▸ SUPPLIED RECORDS:
========================================================================
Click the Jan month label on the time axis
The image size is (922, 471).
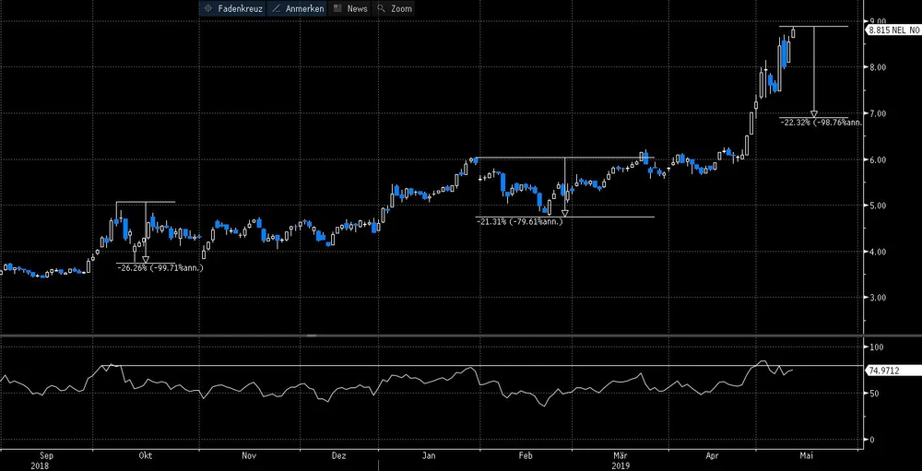[x=429, y=455]
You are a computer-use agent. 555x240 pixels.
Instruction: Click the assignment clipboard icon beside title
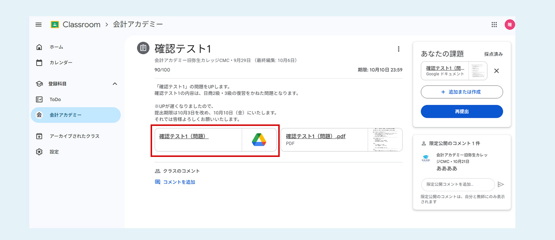143,48
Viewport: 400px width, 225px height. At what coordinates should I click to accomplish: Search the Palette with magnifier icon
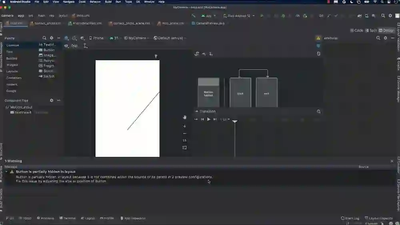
========================================================================
▸ WORK TO BE COMPLETED: Write out the data again word for word, minus any images.

▸ TASK RESULT:
Click the Jan month label on the time axis
The image size is (922, 471).
[x=429, y=455]
You are a computer-use agent. 555x240 pixels.
Instruction: Click the assignment clipboard icon beside title
143,48
Viewport: 400px width, 225px height. At what coordinates should I click to accomplish: Search the Palette with magnifier icon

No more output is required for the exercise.